Document section:
<<<<
Henry Ellard

No. 80, 85, 17
- Position: Wide receiver

Personal information
- Born: July 21, 1961 (age 65) Fresno, California, U.S.
- Listed height: 5 ft 11 in (1.80 m)
- Listed weight: 180 lb (82 kg)

Career information
- High school: Herbert Hoover (Fresno)
- College: Fresno State (1979–1982)
- NFL draft: 1983: 2nd round, 32nd overall pick

Career history

Playing
- Los Angeles Rams (1983–1993); Washington Redskins (1994–1998); New England Patriots (1998);

Coaching
- Fresno State (2000) Assistant coach; St. Louis Rams (2001–2008) Wide receivers coach; New York Jets (2009–2011) Wide receivers coach; New Orleans Saints (2012–2014) Wide receivers coach; San Antonio Christian (2016–2021) Head coach;

Awards and highlights
- As a player 2× First-team All-Pro (1984, 1988); 3× Pro Bowl (1984, 1988, 1989); NFL receiving yards leader (1988); Second-team All-American (1982); Fresno State Bulldogs No. 83 retired;

Career NFL statistics
- Receptions: 814
- Receiving yards: 13,777
- Receiving touchdowns: 65
- Stats at Pro Football Reference

Head coaching record
- Career: 16–39–1 (.295)

= Henry Ellard =

American football player and coach (born 1961)

Henry Austin Ellard (born July 21, 1961) is an American former professional football player who was a wide receiver for the Los Angeles Rams (1983–1993), Washington Redskins (1994–1998), and New England Patriots (1998) of the National Football League (NFL). He played college football for the Fresno State Bulldogs. Ellard also qualified for the Olympic trials in 1992 in the triple jump, although he injured his hamstring during the Trials and did not make the team.

==Early life and college==
Ellard attended Hoover High School in Fresno, California. He won the CIF California State Championships in the triple jump in 1979 For college, Ellard stayed in town and attended Fresno State University from 1979 to 1982 where he set an NCAA record with 1,510 receiving yards in his final season. In Fresno State history, Ellard is tied for third in touchdown catches (25), fifth in receiving yards (2,947) and 11th in receptions (138).

- 1979: 9 catches for 136 yards with 3 TD
- 1980: 28 catches for 493 yards with 3 TD.
- 1981: 39 catches for 808 yards with 4 TD.
- 1982: 61 catches for 1510 yards with 15 TD.

Ellard still holds the NCAA record for yards per catch in a season, 24.4, set while playing for Fresno State in 1982. His Quarterback was former Fresno State head coach Jeff Tedford.
>>>>
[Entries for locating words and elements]
<<<<
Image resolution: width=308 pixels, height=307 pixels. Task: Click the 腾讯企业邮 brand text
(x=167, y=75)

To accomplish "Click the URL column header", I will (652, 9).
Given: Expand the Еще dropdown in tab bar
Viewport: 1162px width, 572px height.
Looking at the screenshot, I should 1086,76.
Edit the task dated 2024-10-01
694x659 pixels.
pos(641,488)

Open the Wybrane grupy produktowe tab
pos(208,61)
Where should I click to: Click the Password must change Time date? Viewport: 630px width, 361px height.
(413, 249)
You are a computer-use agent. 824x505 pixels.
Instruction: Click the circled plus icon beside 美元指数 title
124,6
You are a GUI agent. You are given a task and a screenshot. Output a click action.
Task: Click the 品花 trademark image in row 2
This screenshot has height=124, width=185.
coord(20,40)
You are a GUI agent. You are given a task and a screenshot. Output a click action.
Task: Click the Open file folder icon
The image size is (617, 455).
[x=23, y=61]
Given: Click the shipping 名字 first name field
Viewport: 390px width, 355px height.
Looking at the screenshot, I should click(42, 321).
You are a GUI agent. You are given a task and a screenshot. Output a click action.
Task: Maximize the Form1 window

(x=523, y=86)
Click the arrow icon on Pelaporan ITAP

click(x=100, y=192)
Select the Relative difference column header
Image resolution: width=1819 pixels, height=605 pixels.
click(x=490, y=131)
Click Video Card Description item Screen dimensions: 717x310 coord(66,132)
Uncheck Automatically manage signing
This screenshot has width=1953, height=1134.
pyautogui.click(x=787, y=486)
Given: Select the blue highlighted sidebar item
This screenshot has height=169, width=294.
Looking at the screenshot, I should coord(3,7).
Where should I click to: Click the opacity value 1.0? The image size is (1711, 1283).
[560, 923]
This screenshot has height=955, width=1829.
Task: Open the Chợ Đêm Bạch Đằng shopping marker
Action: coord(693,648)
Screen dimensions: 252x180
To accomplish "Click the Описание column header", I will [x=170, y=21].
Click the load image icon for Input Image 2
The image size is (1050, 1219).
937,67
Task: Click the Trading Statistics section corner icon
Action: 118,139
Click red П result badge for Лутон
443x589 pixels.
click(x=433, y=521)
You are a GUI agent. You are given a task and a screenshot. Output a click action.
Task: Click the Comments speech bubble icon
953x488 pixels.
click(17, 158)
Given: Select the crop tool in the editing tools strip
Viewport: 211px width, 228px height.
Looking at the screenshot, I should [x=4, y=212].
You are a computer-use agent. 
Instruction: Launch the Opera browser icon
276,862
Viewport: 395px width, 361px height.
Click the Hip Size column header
>>>>
Requests:
1. In the Henry Ellard text above the records, write out the part from "- 1979: 9 catches" to "with 15 TD.", switching "catches" to "receptions".
2. List every team or school where Henry Ellard held a coaching job, according to the text above the records.

Solved tasks:
1.
- 1979: 9 receptions for 136 yards with 3 TD
- 1980: 28 receptions for 493 yards with 3 TD.
- 1981: 39 receptions for 808 yards with 4 TD.
- 1982: 61 receptions for 1510 yards with 15 TD.

2.
- Fresno State
- St. Louis Rams
- New York Jets
- New Orleans Saints
- San Antonio Christian